• Work to be completed: Lines to return, exactly: from the line with "Collapse Brendan's Library" to the line with "This screenshot has width=551, height=1001." in the entries below, both included.

• Extracted material:
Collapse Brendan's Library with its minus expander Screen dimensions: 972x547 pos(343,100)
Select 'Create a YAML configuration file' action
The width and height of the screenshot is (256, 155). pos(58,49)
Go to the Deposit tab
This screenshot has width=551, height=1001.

==

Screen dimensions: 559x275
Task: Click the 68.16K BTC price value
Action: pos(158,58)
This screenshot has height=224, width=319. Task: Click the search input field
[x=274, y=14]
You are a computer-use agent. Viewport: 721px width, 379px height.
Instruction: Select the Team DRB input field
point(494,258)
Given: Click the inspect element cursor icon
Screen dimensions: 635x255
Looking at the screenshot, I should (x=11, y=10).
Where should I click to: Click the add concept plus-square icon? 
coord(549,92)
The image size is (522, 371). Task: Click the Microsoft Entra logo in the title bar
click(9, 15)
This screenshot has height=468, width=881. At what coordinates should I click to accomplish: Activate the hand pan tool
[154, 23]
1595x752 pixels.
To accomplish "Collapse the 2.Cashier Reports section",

---

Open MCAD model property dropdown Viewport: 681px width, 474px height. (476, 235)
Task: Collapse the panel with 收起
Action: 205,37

• Task response:
Collapse Brendan's Library with its minus expander Screen dimensions: 972x547 pos(343,100)
Select 'Create a YAML configuration file' action
The width and height of the screenshot is (256, 155). pos(58,49)
Go to the Deposit tab
This screenshot has width=551, height=1001.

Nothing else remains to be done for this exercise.